Keepalived 以 VRRP 协议为实现基础,用 VRRP 协议来实现高可用性(HA)。 VRRP(Virtual RouterRedundancy Protocol)协议是用于实现路由器冗余的协议, VRRP 协议将两台或多台路由器设备虚拟成一个设备,对外提供虚拟路由器 IP(一个或多个),而在路由器组内部,如果实际拥有这个对外 IP 的路由器如果工作正常的话就是 MASTER,或者是通过算法选举产生, MASTER 实现针对虚拟路由器 IP 的各种网络功能,如 ARP 请求, ICMP,以及数据的转发等;其他设备不拥有该虚拟 IP,状态是 BACKUP,除了接收 MASTER 的VRRP 状态通告信息外,不执行对外的网络功能。当主机失效时, BACKUP 将接管原先 MASTER 的网络功能。
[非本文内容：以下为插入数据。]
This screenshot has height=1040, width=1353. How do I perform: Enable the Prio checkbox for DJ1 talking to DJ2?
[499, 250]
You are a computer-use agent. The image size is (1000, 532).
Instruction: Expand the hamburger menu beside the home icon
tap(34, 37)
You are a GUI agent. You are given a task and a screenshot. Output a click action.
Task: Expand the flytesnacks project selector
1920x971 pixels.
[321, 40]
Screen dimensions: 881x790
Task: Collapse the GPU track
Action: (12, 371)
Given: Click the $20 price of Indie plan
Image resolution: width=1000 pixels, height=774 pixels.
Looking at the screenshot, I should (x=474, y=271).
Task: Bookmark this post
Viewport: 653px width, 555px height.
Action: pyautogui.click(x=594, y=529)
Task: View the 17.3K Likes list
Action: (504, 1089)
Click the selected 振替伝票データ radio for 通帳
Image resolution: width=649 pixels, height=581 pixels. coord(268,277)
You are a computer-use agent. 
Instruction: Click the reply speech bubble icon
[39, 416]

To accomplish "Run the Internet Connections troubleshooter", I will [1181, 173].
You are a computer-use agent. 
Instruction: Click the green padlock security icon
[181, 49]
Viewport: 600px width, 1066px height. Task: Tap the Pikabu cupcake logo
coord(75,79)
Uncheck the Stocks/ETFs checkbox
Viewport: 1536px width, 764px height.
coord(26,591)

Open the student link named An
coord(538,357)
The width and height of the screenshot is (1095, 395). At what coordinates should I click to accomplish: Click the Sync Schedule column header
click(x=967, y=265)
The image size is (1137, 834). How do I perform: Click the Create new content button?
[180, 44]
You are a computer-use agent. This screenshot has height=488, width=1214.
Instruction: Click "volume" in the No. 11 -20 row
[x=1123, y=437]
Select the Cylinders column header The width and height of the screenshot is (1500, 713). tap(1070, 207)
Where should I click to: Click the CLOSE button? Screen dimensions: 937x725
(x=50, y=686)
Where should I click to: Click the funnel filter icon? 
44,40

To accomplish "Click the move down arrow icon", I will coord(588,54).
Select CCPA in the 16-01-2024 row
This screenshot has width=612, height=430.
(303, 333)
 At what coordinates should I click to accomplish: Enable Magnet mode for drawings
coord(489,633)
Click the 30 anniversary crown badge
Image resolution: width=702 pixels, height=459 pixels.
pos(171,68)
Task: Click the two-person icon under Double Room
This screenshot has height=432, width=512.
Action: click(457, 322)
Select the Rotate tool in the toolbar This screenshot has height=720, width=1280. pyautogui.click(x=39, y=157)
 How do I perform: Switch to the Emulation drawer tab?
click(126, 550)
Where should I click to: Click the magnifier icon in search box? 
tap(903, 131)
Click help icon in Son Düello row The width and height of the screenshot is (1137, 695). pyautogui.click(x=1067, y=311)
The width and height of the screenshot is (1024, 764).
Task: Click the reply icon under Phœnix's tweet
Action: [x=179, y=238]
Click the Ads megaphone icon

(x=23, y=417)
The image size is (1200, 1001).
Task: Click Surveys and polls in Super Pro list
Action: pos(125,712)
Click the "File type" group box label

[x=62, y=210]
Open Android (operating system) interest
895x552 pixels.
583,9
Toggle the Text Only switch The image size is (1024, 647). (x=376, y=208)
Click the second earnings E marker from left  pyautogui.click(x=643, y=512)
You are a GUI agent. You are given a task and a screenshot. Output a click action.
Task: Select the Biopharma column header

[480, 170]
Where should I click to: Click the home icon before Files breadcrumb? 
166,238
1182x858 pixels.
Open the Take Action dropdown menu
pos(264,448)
VRRP 协议使用多播数据来传输 VRRP 数据, VRRP 数据使用特殊的虚拟源 MAC 地址发送数据而不是自身网卡的 MAC 地址, VRRP 运行时只有 MASTER 路由器定时发送 VRRP 通告信息,表示 MASTER 工作正常以及虚拟路由器 IP(组), BACKUP 只接收 VRRP 数据,不发送数据,如果一定时间内没有接收到 MASTER 的通告信息,各 BACKUP 将宣告自己成为 MASTER,发送通告信息,重新进行 MASTER 选举状态。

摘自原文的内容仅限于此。